I am a postdoctoral researcher at the Institute for Health at Rutgers University and a visiting scholar in the Rutgers Philosophy Department.
From 2020 to 2024, I was a lecturer and research fellow in the Philosophy Department at University College London.
I received a DPhil in Philosophy from Oxford in 2021, a BPhil in Philosophy from Oxford in 2016, and a BA in Philosophy from Cambridge in 2014.
I am interested in population ethics, personal identity, equality, aggregation, risk, and decision theory.
You can email me at kacper.kowalczyk [at] rutgers.edu.
I am also on PhilPapers.
I record most of my referee work on Web of Science.
Papers
Ex-Ante Pareto and the Opaque-Identity Puzzle. (With Johan Gustafsson.)
Journal of Philosophy, forthcoming.
[abstract]
Anna Mahtani describes a puzzle meant to show that the Ex-Ante Pareto Principle is incomplete as it stands and, since it cannot be completed in a satisfactory manner, decades of debate in welfare economics and ethics are undermined.
In this paper, we provide a better solution to the puzzle which saves the Ex-Ante Pareto Principle from this challenge.
We also explain how the plausibility of our solution is reinforced by its similarity to a standard solution to an analogous puzzle in quantified epistemic logic.
We also show that even if the puzzle were to remain unsolved, its impact on welfare economics and ethics would be limited.

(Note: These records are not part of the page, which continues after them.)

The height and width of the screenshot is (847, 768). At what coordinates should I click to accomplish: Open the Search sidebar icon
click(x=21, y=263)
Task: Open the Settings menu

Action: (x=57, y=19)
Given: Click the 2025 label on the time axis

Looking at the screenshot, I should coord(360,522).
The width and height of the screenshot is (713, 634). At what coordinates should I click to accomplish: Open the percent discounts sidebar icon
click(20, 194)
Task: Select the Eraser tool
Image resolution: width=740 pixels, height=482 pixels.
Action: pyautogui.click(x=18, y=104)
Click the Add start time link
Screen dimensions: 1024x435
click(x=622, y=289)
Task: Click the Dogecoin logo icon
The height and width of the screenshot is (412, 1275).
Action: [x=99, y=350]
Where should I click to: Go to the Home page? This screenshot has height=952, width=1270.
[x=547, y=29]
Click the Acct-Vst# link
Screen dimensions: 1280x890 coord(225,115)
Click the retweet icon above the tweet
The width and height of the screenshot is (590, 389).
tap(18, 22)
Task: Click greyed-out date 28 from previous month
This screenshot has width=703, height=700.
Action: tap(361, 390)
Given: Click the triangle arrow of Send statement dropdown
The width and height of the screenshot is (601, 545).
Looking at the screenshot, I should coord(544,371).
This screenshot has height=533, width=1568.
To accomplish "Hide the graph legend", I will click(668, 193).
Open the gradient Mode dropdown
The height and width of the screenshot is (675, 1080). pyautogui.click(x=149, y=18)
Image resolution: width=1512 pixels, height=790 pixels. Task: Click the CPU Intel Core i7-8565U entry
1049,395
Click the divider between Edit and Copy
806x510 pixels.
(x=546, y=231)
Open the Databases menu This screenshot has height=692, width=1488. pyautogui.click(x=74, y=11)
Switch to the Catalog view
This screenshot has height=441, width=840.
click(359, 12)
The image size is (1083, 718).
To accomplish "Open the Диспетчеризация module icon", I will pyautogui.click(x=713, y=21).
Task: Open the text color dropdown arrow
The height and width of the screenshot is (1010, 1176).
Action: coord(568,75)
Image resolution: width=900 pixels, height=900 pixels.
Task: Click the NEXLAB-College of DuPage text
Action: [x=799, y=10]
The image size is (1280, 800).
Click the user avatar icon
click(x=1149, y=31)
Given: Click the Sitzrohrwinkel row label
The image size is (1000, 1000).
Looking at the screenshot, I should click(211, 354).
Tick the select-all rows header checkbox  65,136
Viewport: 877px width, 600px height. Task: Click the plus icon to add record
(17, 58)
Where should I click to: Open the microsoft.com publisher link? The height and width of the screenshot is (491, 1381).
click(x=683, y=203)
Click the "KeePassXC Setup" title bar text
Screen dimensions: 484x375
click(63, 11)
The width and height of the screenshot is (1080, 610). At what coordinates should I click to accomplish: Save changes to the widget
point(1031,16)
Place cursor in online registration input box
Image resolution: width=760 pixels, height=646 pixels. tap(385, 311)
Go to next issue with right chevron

Saving Fanaticism. Australasian Journal of Philosophy, forthcoming.
[abstract]
Fanaticism is the view that, for every finite good x and every positive probability p, there is a finite good y such that getting y with probability p is better than getting x for sure.
I develop a neglected argument for a form of fanaticism limited to life-saving scenarios.
I explain how my argument is compatible with some forms of small-probability discounting, imprecise probabilism, risk-aversion and aggregation scepticism.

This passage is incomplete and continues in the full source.